Exchange-traded funds worldwide held nearly $22 trillion in assets at the end of April, more than tripling from about $6.4 trillion at the beginning of 2020, according to ETFGI .

The ETF industry has logged more than six consecutive years of monthly net inflows, drawing capital largely from traditional actively managed mutual funds. 

VOO alone attracted about $69 billion in net inflows through early June 2026, leading all global ETFs in capital-gathering capacity.

Ben Johnson, head of client solutions and asset manager at Morningstar, told Bloomberg in June 2026 that VOO's $1 trillion milestone reflects how completely the ETF has shifted from a niche product to the mainstream default for retail investors worldwide. 

If newly public companies such as SpaceX or Anthropic ultimately meet S&P 500 eligibility criteria, their inclusion would trigger mechanical rebalancing in index funds like VOO, redirecting passive capital in proportion to their index weight.

Hidden portfolio overlap in 401(k) accounts most investors miss

Investors who own VOO inside a 401(k) or individual retirement account may not realize they already carry substantial overlap with other funds in their lineup. 

Many target-date retirement funds and balanced portfolios allocate a large share of domestic equity holdings to the same mega-cap names that dominate VOO.

That duplication amplifies the impact of any technology-driven selloff, because positions across funds that seem distinct all track the same underlying basket of securities. 

The information technology and communication services sectors are highly correlated because they share exposure to cloud, advertising, and AI tailwinds.

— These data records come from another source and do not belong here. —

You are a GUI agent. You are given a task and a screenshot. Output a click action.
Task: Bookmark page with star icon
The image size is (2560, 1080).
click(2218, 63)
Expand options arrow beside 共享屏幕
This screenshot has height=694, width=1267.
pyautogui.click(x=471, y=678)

Whether VOO still belongs as a core portfolio position from here

VOO delivered an annualized return of 14.8% over the ten years through year-end 2025, and the S&P 500 gained about 11% year-to-date in 2026, Morningstar confirmed.

McCann acknowledged that VOO’s low turnover and broad diversification across roughly 500 stocks outweigh the concentration risks for investors who maintain long time horizons. 

For those seeking to reduce mega-cap tilt without abandoning the S&P 500, equal-weight index funds cap every constituent at an identical portfolio share, McCann noted.

The Vanguard Total Stock Market ETF offers another path by layering mid-cap and small-cap companies onto the same low-cost passive structure.

VOO’s $1 trillion milestone confirms that passive index investing has moved from an alternative strategy to the dominant force in American wealth building.